The ducted fans in Lilium’s aircraft generate 2000 hp from thousands of lithium-ion cells
A full-scale, full-weight prototype developed by Lilium, in Munich, Germany, has 36 all-electric ducted fan engines that allow it to take off and land vertically, and transition to and from horizontal flight. It has two fixed wings, one main wing at the rear of the aircraft that measures about 11 m across, and a ‘canard’ wing at the front of the aircraft.

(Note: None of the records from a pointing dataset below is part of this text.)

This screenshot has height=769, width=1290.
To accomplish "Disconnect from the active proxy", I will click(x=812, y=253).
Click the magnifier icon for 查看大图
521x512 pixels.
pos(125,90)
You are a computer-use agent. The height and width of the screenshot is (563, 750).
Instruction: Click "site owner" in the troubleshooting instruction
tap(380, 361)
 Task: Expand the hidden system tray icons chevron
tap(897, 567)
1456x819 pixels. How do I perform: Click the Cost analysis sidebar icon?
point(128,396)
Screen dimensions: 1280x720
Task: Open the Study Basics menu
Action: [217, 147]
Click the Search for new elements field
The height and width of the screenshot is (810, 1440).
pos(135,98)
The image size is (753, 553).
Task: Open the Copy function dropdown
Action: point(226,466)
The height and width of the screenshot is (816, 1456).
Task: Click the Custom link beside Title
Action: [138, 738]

The canard wing has two flaps, the main wings have four. Lilium mounts three of its engines on each flap, allowing them to pivot and change the direction of their thrust. The flaps can move independently.
There is no tail, rudder, propellers or gearbox, and only one moving part in the electric fan engine. The engine nacelles provide the aerodynamic control surfaces and act like the ailerons and elevator of a normal aircraft.
The engines develop up to 2000 hp from a 320 kW battery pack built from several thousand lithium-Ion cells. The pack is designed to fully contain a thermal runaway of several cells while still delivering enough power to the turbofan system to propel the aircraft.
“While a maiden flight is always a moment of truth, the Lilium Jet performed exactly as expected and responded well to our inputs,” said Leandro Bigarella, the company’s head of flight test. “Our flight test programme will now continue with increasingly complex manoeuvres as we look towards our next big goal of achieving transition flight.”
Lilium will manufacture and operate the jet as part of an on-demand air taxi service that will be fully operational in various cities around the world by 2025, although trial services will start earlier than that in several locations.